La modification du style de vie n'ayant qu'un effet modeste sur l'HU, l'association d'un traitement médicamenteux est souvent nécessaire. Celui-ci est indiqué chez tout patient présentant des récidives de tophi, d'arthropathie et/ou de lithiase urinaire afin de favoriser la dilution des cristaux et de prévenir leur formation. Le traitement doit être initié tôt: patient de moins de 40 ans ou uricémie > 8 mg/dl et/ou présence de comorbidités (insuffisance rénale, HTA, coronaropathie, insuffisance cardiaque). Le but du traitement est d'atteindre et maintenir une uricémie ≤ 6 mg/dl, voire même ≤ 5 mg/dl en cas de goutte sévère. Le traitement doit débuter par de faibles doses à augmenter progressivement. Les hypouricémiants de première ligne sont les inhibiteurs de la xanthine-oxydase, tels que l'allopurinol ou le fébuxostat. L'effet du fébuxostat est supérieur à celui de l'allopurinol en cas d'insuffisance rénale légère ou modérée. Si le seuil d'uricémie n'est pas atteint, on pourra associer des uricosuriques.

Selon les recommandations de l'EULAR, tout patient souffrant de goutte doit aussi bénéficier d'un dépistage et d'une prise en charge de comorbidités et de facteurs de risque CV: insuffisance rénale, coronaropathie, insuffisance cardiaque, AVC, artériopathie des membres inférieurs, HTA, dyslipémie, obésité, tabagisme et diabète.

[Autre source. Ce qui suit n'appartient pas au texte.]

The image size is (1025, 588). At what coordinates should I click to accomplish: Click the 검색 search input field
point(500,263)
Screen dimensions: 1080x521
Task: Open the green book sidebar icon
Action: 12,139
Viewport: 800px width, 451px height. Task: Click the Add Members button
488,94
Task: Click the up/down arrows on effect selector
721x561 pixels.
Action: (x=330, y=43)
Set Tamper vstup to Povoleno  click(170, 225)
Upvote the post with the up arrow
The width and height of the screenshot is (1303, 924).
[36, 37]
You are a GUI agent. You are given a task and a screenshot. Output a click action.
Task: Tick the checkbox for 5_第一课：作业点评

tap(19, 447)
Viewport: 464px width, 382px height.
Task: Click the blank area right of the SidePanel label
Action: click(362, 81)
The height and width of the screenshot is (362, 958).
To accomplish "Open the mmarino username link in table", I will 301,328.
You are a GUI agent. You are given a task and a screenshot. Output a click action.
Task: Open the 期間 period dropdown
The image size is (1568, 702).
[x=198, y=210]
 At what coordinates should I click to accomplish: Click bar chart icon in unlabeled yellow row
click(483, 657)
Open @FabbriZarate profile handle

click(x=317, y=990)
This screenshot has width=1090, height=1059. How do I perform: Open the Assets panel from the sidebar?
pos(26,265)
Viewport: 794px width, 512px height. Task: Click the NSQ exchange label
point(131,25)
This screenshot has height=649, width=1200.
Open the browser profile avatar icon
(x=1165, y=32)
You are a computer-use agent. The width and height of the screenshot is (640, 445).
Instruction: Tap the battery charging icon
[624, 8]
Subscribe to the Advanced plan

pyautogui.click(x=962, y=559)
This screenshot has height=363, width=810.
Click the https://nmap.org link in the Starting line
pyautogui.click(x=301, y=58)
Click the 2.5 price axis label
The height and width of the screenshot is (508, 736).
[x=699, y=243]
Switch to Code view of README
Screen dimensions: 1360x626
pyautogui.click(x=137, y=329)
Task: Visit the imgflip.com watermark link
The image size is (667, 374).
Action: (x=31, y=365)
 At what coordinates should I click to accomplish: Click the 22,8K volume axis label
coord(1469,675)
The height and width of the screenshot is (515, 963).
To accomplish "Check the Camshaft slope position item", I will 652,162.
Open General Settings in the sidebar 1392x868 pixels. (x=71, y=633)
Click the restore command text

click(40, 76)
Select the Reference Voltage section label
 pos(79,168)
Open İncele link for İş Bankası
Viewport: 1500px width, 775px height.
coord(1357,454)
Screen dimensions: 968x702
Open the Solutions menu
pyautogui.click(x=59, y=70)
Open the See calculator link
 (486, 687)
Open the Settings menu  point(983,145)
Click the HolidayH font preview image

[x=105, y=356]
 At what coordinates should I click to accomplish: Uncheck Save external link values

En conclusion: L'HU symptomatique (goutte, lithiase) est due au dépôt de cristaux d'acide urique. Le traitement est défini par les recommandations de l'EULAR. Il associe les règles hygiéno-diététiques au traitement médicamenteux. Les inhibiteurs de la xanthine-oxydase viennent en première ligne (allopurinol et fébuxostat, le deuxième étant plus puissant que le premier). Le seuil maximum d'uricémie à atteindre est de 5 à 6 mg/dl. Le traitement doit donc être adapté aux valeurs-cibles de l'uricémie et non aux symptômes.

Par contre, s'il est clair que l'HU est associée à de nombreux facteurs de risques et comorbidités cardiovasculaires et rénales, l'utilité des hypouricémiants est moins bien démontrée chez les patients asymptomatiques. Pour répondre à cette importante question, des études prospectives randomisées sont en cours, dont l'étude de FREED (étude prospective, randomisée).5 En attendant, le traitement médicamenteux devra se discuter au cas par cas.

Références

  1. Borghi, C., Desideri, G. Urate-lowering drugs and prevention of cardiovascular disease: The emerging role of xanthine oxidase inhibition. Hypertension, 2016, 67, 496-498.
  2. Tamariz, L., Agarwal, S., Soliman, E.Z., Chamberlain, A.M., Prineas, R., Folsom, A.R. et al. Association of serum uric acid with incident atrial fibrillation. Int J Cardiol, 2017, 231, 137-142.
  3. Singh, J.A., YU S. Allopurinol and the risk of atrial fibrillation in the elderly: a study using Medicare data. Ann Rheum Dis, 2017, 76 (1), 72-78.
  4. Richette, P., Doherty, M., Pascual, E., Barskova, V., Becce, F., Castañeda-Sanabria, J. et al. 2016 updated EULAR evidence-based recommendations for the management of gout. Ann Rheum Dis, 2017, 76, 29-42.
  5. Kojima, S., Matsui, K., Ogawa, H., Jinnouchi, H., Hiramitsu, S., Hayashi, T., et al. Febuxostat for Cerebral and Cardiorenovascular Events Prevention Study (FREED) investigators. Rationale, design, and baseline characteristics of a study to evaluate the effect of febuxostat in preventing cerebral, cardiovascular, and renal events in patients with hyperuricemia. J Cardiol, 2017, 69 (1), 169-175.